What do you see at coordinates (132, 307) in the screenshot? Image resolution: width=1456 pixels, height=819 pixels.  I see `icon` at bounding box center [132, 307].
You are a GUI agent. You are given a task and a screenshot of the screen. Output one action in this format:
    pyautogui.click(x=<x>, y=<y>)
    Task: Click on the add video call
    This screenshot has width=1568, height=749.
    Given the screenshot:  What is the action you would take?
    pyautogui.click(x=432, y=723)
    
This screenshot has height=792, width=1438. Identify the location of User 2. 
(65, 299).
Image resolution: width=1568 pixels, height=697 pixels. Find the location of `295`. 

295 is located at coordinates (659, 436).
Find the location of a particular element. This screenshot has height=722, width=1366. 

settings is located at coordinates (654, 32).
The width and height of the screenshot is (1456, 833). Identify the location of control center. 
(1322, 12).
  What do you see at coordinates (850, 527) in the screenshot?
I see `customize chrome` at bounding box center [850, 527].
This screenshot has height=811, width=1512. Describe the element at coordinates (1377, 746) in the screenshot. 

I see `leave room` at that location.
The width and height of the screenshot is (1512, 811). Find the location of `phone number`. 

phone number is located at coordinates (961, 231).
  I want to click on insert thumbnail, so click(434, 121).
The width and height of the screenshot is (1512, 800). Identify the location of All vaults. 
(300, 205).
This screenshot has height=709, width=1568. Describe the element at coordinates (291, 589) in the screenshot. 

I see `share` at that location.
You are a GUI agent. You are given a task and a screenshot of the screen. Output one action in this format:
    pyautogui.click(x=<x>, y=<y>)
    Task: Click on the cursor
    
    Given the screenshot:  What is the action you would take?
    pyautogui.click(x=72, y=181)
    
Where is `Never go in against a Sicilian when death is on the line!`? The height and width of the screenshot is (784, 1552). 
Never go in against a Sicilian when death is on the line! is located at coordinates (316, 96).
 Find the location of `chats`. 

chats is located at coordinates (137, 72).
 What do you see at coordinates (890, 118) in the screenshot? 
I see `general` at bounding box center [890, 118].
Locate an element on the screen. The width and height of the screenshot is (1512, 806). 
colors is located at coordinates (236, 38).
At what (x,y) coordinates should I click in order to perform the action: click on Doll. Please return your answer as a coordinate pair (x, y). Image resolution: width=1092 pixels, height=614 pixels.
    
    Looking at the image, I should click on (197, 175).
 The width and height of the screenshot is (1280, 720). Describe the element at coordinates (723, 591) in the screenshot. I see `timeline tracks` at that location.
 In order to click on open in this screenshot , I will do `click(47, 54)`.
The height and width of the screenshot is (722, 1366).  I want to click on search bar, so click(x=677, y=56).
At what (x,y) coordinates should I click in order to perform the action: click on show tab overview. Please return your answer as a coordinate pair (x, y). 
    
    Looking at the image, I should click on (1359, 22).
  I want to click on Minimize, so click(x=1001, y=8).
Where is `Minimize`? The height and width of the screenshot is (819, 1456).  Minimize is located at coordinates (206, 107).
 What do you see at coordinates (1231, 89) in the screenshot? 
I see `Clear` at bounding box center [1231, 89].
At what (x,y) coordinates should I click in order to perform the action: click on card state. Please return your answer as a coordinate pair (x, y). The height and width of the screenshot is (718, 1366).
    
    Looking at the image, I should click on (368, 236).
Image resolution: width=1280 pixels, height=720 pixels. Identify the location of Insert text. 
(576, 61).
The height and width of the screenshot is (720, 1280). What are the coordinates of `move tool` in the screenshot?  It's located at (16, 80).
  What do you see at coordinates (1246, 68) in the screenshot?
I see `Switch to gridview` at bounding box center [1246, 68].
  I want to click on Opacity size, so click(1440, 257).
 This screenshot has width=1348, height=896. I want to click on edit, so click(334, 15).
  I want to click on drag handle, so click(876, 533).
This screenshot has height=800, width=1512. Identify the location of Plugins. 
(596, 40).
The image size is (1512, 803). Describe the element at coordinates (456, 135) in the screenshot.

◆ ◆ ◆ ◆ ◆ ◆ ◆

Given request:
Print the lines from the one containing "Locate an element" through the one containing "I want to click on Minimize, so", both included, with no changes.

Expected answer:
Locate an element on the screen. The width and height of the screenshot is (1512, 806). 
colors is located at coordinates (236, 38).
At what (x,y) coordinates should I click in order to perform the action: click on Doll. Please return your answer as a coordinate pair (x, y). Image resolution: width=1092 pixels, height=614 pixels.
    
    Looking at the image, I should click on (197, 175).
 The width and height of the screenshot is (1280, 720). Describe the element at coordinates (723, 591) in the screenshot. I see `timeline tracks` at that location.
 In order to click on open in this screenshot , I will do `click(47, 54)`.
The height and width of the screenshot is (722, 1366).  I want to click on search bar, so click(x=677, y=56).
At what (x,y) coordinates should I click in order to perform the action: click on show tab overview. Please return your answer as a coordinate pair (x, y). 
    
    Looking at the image, I should click on (1359, 22).
  I want to click on Minimize, so click(x=1001, y=8).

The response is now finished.